The guide to live streaming with Morgan Tedd

10 December, 2020

Having recently directed a live stream for American-Canadian band, Misery Signals, who better than Morgan to share some live streaming tips and advice?

Morgan started his life as a musician, screaming into microphones and causing chaos on stages across the UK and European circuit. Performing in multiple bands while studying, he soon broadened his knowledge of music. While exploring the underground music scene, he also obtained a first and national diploma in Music, and then a degree in Music Technology from Keele University.
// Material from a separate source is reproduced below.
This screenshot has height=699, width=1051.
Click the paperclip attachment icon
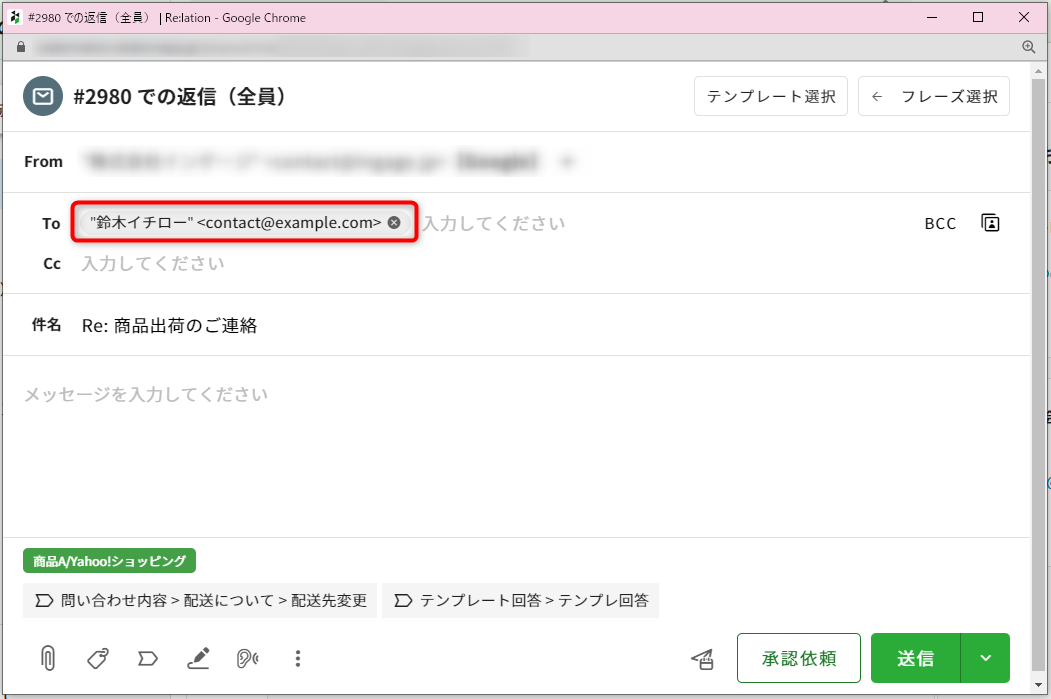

Morgan is a self-taught photographer, videographer, director and artist. It’s an interest that sparked from his time teaching for one of the world’s largest companies, Apple. Having now spent three years working in the creative industry as a full-time content creator, he has a wide and eclectic clientele, including artists such as Jaws, Jaykae and The Twang. He is also the in-house content creator at Midlands-based creative agency, RBH (Reece Bradley Hepburn), where he works alongside some of the area’s top creative minds, creating and delivering work for larger corporate clients.
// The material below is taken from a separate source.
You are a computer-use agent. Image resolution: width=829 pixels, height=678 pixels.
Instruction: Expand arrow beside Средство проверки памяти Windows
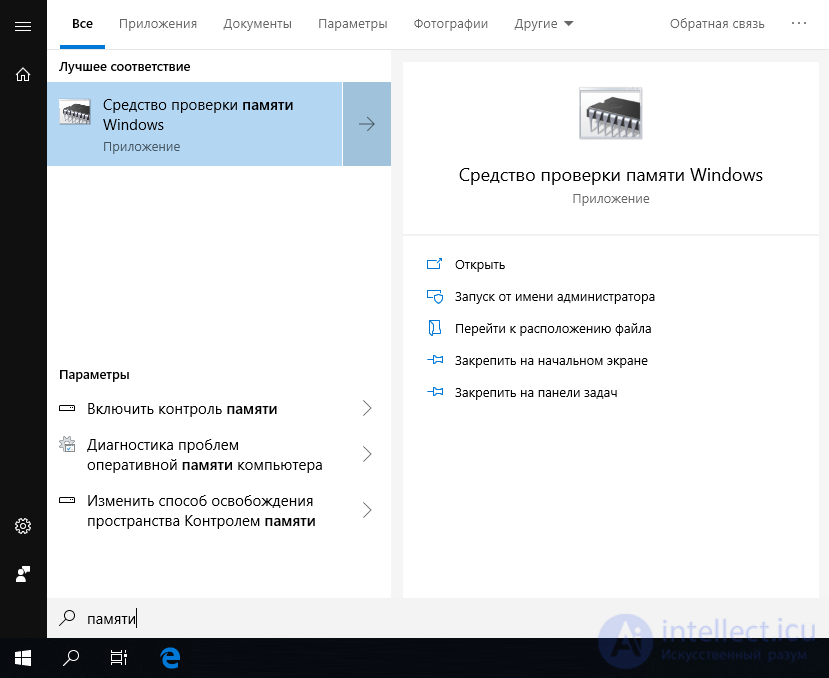[367, 124]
Here are Morgan’s top tips on how to perfect your live-streaming:

Build your team

Creating an impressive and immersive live experience takes a lot of hard work and requires a whole team of talent. Whether that be on the real or the digital stage, it’s not enough to have a great videographer if the sound and set design is going to be sub-par. Seek out real talent, use your contacts, fellow students from other courses, or established creatives in your area and beyond. Do not leave a single role unfilled, as each will play an important part in bringing your creative vision to life.
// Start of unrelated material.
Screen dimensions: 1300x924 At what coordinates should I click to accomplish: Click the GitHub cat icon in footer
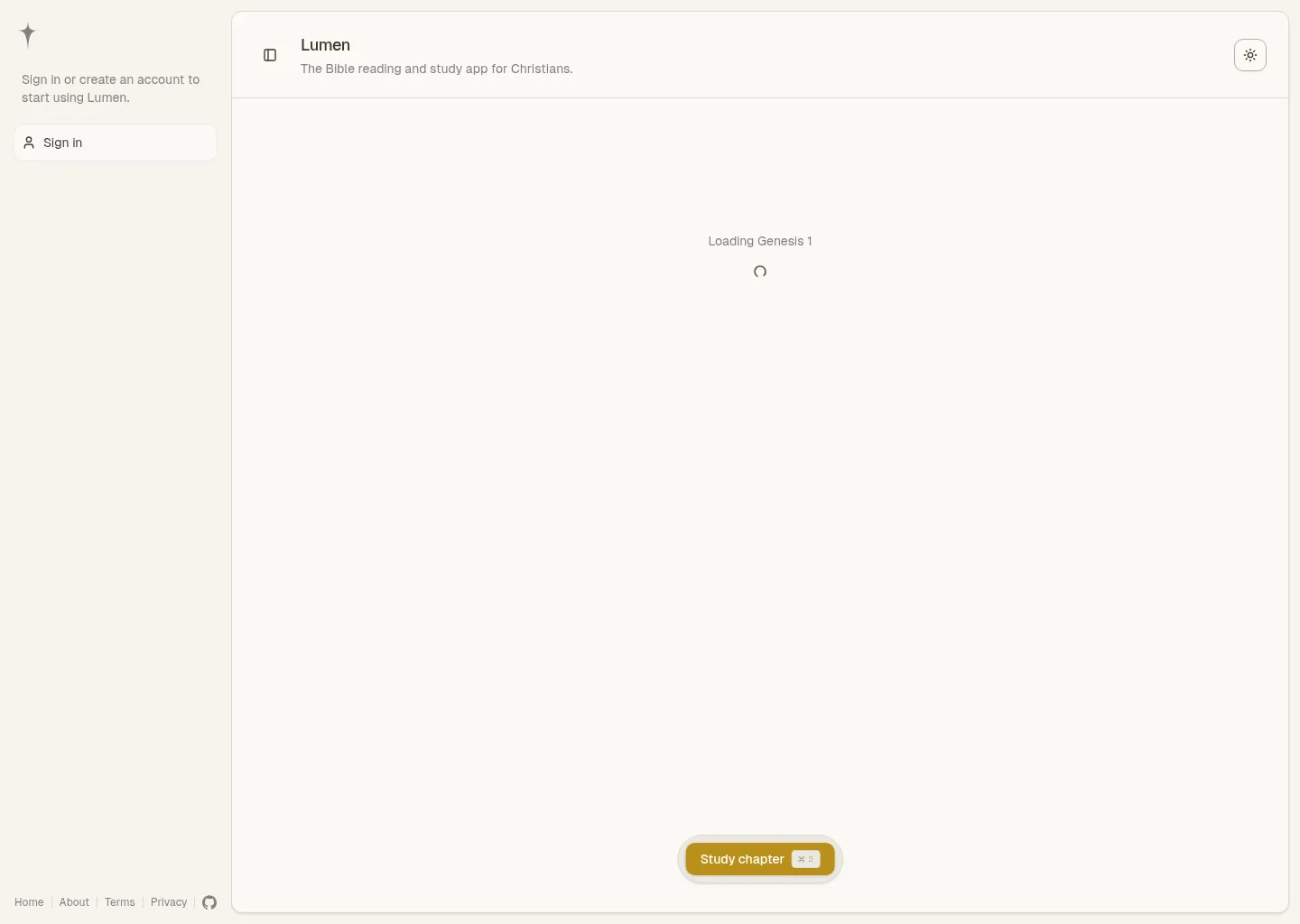[x=209, y=902]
Planning, planning and more planning

Meet your team to talk about your ideas, whether that be digitally or face-to-face. Be open and honest about what your expectations are for the live visual, then plan accordingly from there. Assigning roles and responsibilities, along with deadlines, is key to making sure everyone is on the same page, at the same time. I recommend using a shared online calendar. That way, everyone can stay updated.

Push boundaries

Although a live-streamed event can feel like a slightly soulless version of the magic of face-to-face live music that we knew pre-Covid, it does carry with it a whole world of new possibilities, which otherwise would not be possible on the actual stage. Have you always wanted to incorporate pyrotechnics into your stage show on a particularly dramatic section of your live performances? Or wanted to have a projector playing vintage 8mm film over you as you play your solo? Or have you always wanted to have a video background, which changes with the mood of your performance? Each of these and so much more is possible with a talented editor/director at the helm of your visual project. Nothing is impossible with this, so be brave! Go big or go home. Or go big whilst staying at home. Either way, GO BIG!

Meet and greet

Some bands have followed their performances with a digital meet and greet. Using services such as Zoom, artists can now virtually meet their fans/audience, which is another incentive for them to purchase a ticket if it comes with that added extra bragging value of meeting the band – something that is less viable in a live event situation.

Exclusivity… For everyone

Marketing isn’t something that bands actively think about much, but they do it anyway without thinking. For your event to bring your fans and even soon-to-be fans, it needs to appear exclusive, rare and enticing! This live show should be above and beyond what they have ever seen from you before.

People love to shout about having access to something exclusive. So, adding limited-edition merchandise for the event allows your fans to let people know that they were there. It also brings a bit of extra cash to your group to help pay the creatives that have assisted in making this whole thing a reality.

Big thanks to Morgan for his great advice.